## QUOTED PASSAGE

--- Start ---

Let’s talk about confrontation.

Some of you are already squirming in your seat, depending on your personality and what you think of confrontation.

Within my own family, there are various ways confrontation is handled. My husband Mark would welcome the chance to teach, correct, and speak truth in a confrontational moment. Two of my kids would have jumped at the opportunity to tell someone they were wrong. The other two would probably overlook the offense and “love” them, leaving the confrontation to Dad or a sibling. I would rather clean a toilet than have to confront anyone at any time, in any situation…well, mostly.

It’s not that I don’t see the value of confrontation. It’s not that I don’t want to speak the truth and help someone improve their life. I hate the uncomfortableness of it all. Pointing out an error. Making people feel awkward. Revealing to someone they need to correct their thinking, actions, or thoughts toward a matter.

But sometimes, people are wrong. So, what then?

Here are three ways to handle confrontation.

1. Speaking the truth. Harsh as it may be, the truth must be told.

2. Choosing to “love” and not address the issue at hand. Both of these ways are common and yet incomplete. I put the word love in quotations because avoiding the truth not to upset someone isn’t loving them.

3. Speak the truth in love.

How do we speak the truth in love? Let’s go to His word for the answer.

My life group studied John 8 together. I loved the marriage of grace and confrontation Jesus displayed for us in this chapter. Here, we find Jesus confronted by the scribes and Pharisees. Interestingly, they felt Jesus needed correcting.

--- End ---

## PROBLEMS TO WORK ON
**1)** Copy the piece on confrontation above word for word, from "2. Choosing to" up to and including "truth in love.".
**2)** Write the next part of the piece on confrontation above, picking up right after its final sentence.

## GIVEN MATERIAL
--- Start ---

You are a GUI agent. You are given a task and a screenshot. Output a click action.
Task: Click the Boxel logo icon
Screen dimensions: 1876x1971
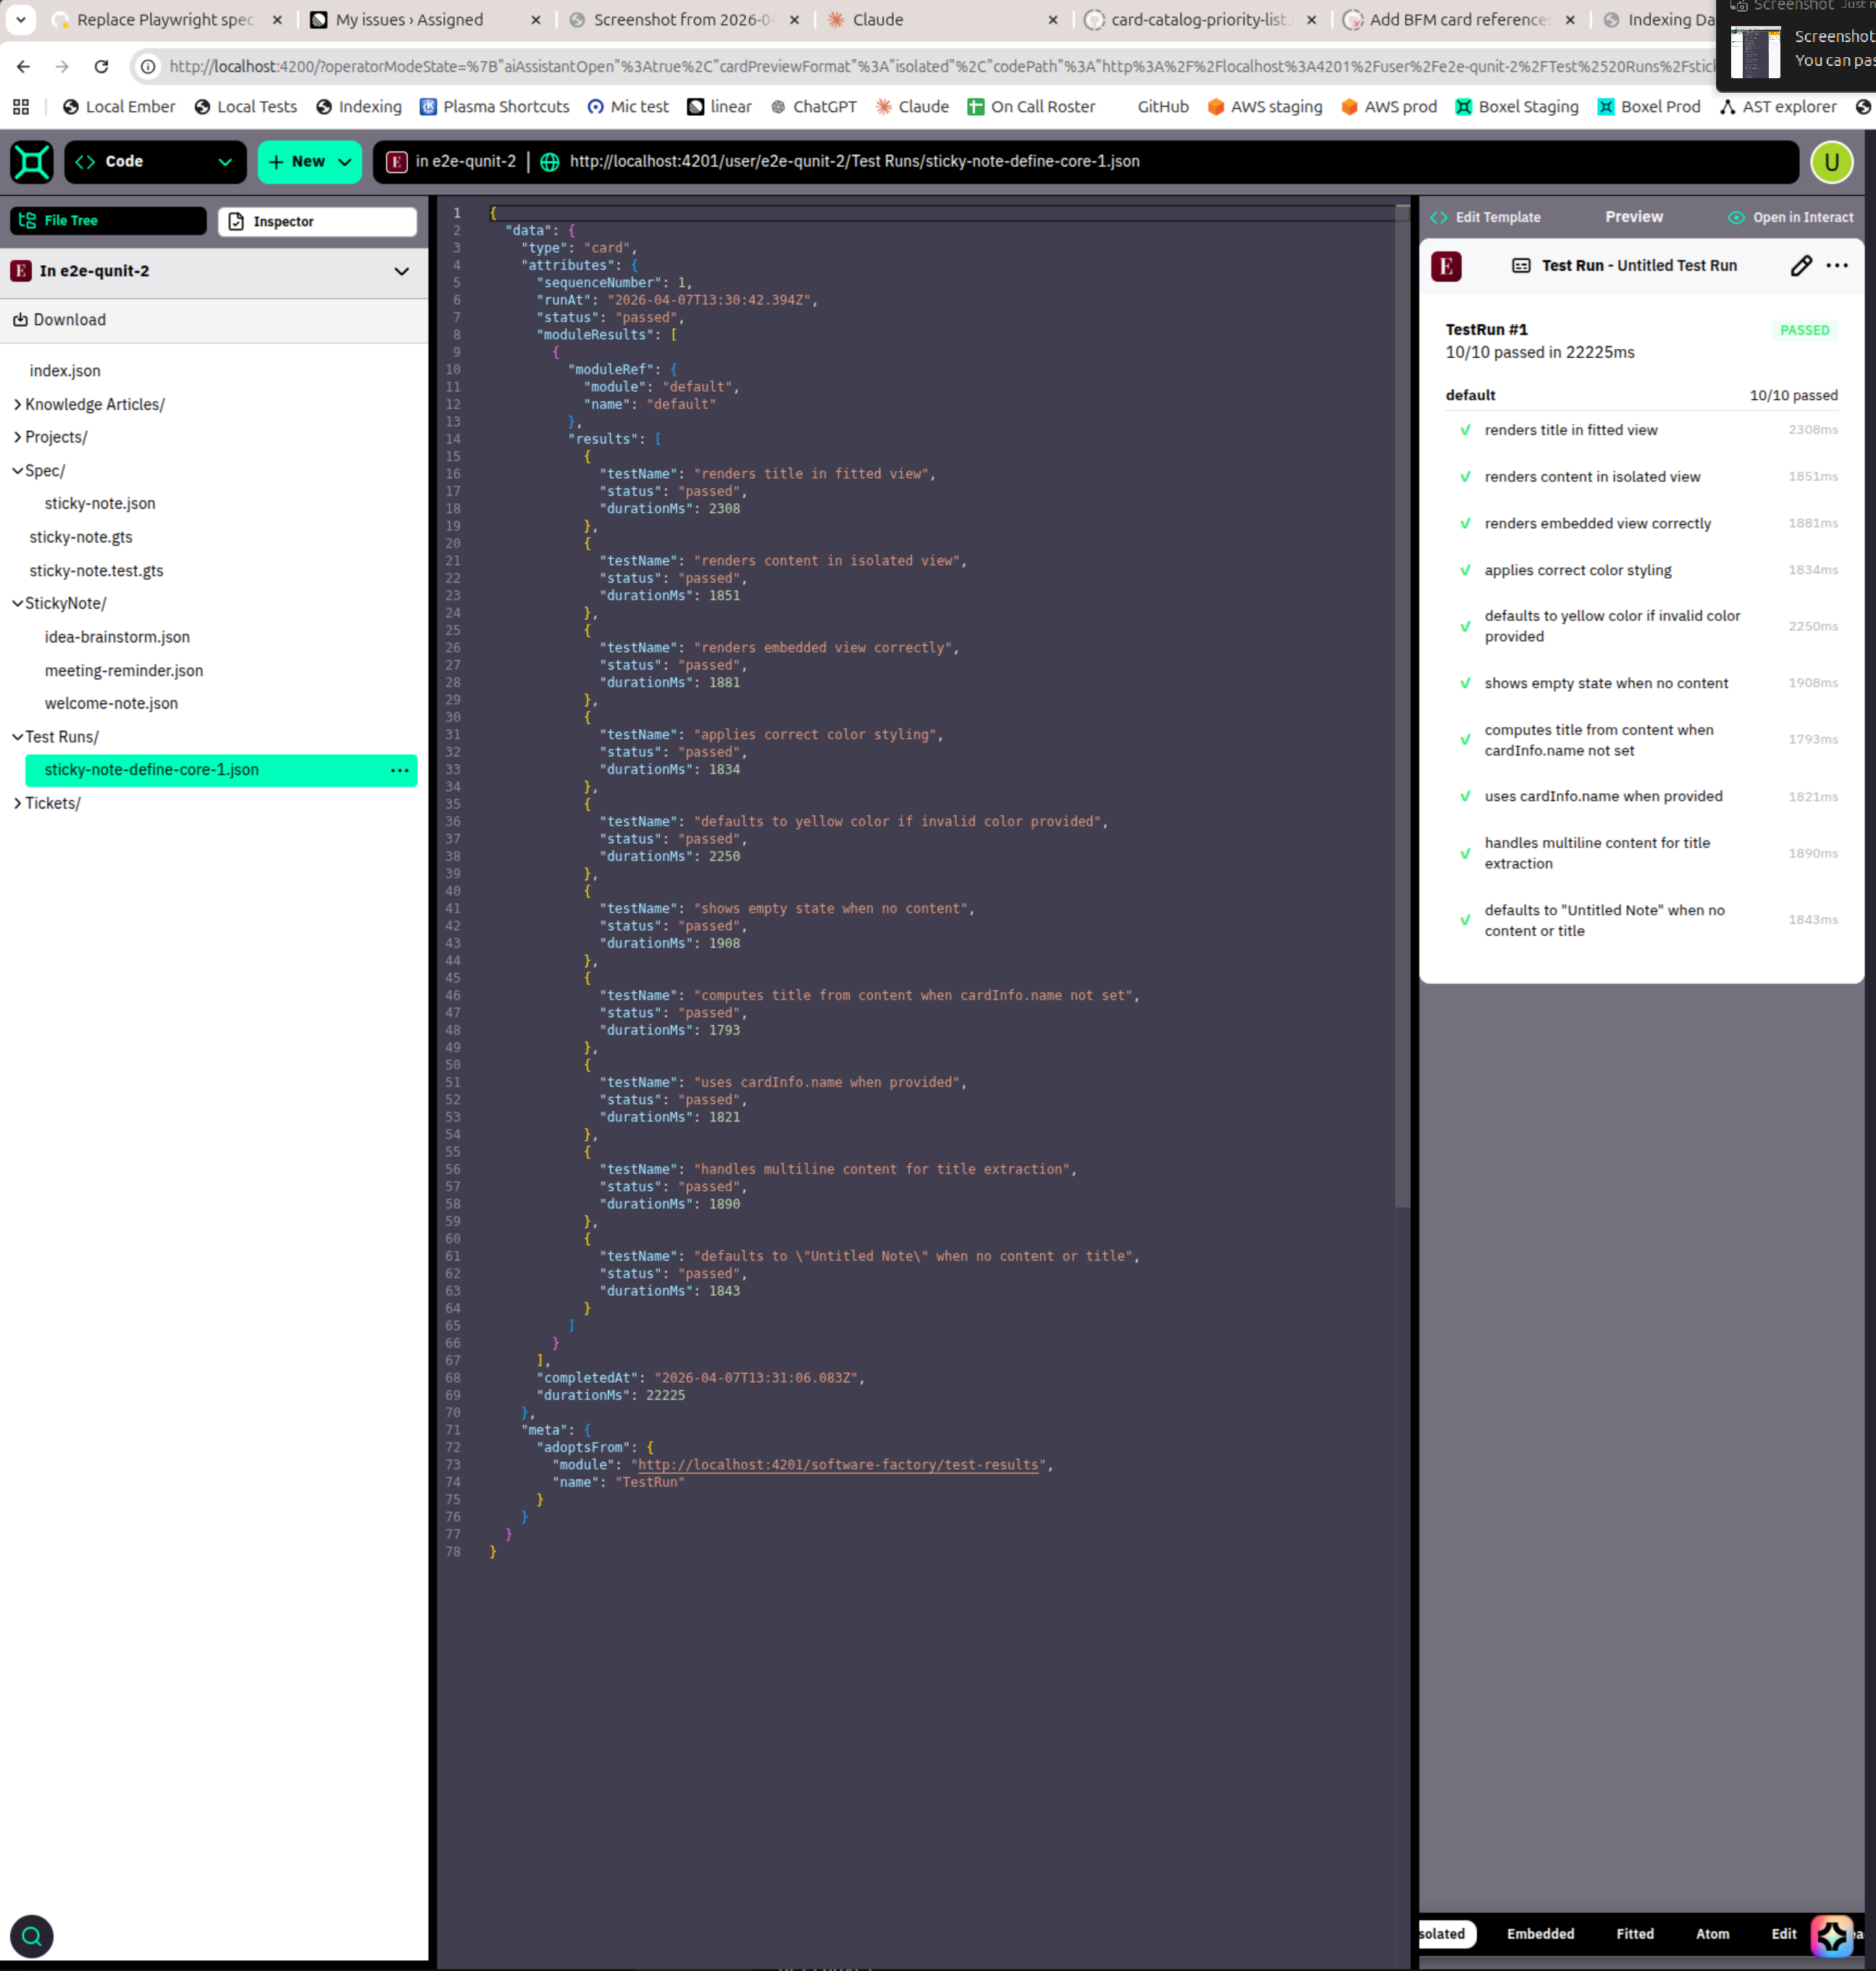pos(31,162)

--- End ---

## WRITTEN ANSWERS
**1)**
2. Choosing to “love” and not address the issue at hand. Both of these ways are common and yet incomplete. I put the word love in quotations because avoiding the truth not to upset someone isn’t loving them.

3. Speak the truth in love.

**2)**
How did Jesus respond to them? How did He respond to the woman caught in adultery at the beginning of this chapter? These two responses hold the key to how to confront gracefully.

They brought this woman to Jesus in an attempt to trap him. What is the right thing to do with people caught in sin? He acknowledged the challenge and sat down to write in the dirt.

But why? What did He write? We can only speculate. That part isn’t included in His word. I actually like that.

Some things are not for you. The charge is to trust and learn even when you don’t get every question answered. What we do know is that when Jesus says, “Let him who is without sin cast the first stone,” everyone walked away. Not a stone was thrown. And the woman was left alone with Him. “Where are they? Has no one condemned you?” Jesus asks.

“No one, Lord.”

Jesus responded with truth in love. “Neither do I condemn you: go and from now on sin no more.” (John 8:10-11)

He doesn’t dismiss her sin. By saying this, he addressed that her behavior was sin. It’s in His amazing grace that he dismissed her from that horrible situation, aware of her sin, forgiven, and aware of his grace. His command to stop sinning fell on forgiven, loved ears.

Look at how Jesus confronted the Pharisees as they were trying to trap, condemn, and even justify killing him. How did He respond? Did he cower, or veil who He was?

No. His authority remained. He has always been God. Jesus did not cater to the Pharisees because of their disbelief or their desire to validate themselves. He always speaks the truth, in love.

The truth of who Jesus is is your salvation; the salvation of all mankind.

So what is the difference between these two confrontations?

The woman in no way was trying to justify her sin. She never once offered up excuses. Never once did she yell at the crowd and throw accusations at them. She was guilty. The crowd knew it, and she knew it.

But what of the Pharisees? How was their attitude toward Christ’s truth spoken over them? They fumed. They sputtered. They plotted. They never once considered Christ’s rebuke. Never once did they think about what He was telling them about themselves. Their hearts were hardened, and their minds were set on proving Jesus wrong and removing Him from their lives.

The woman pressed into Him. The Pharisees rejected Him.

But Jesus never once watered down the truth, soften the blow, or overlooked the sin.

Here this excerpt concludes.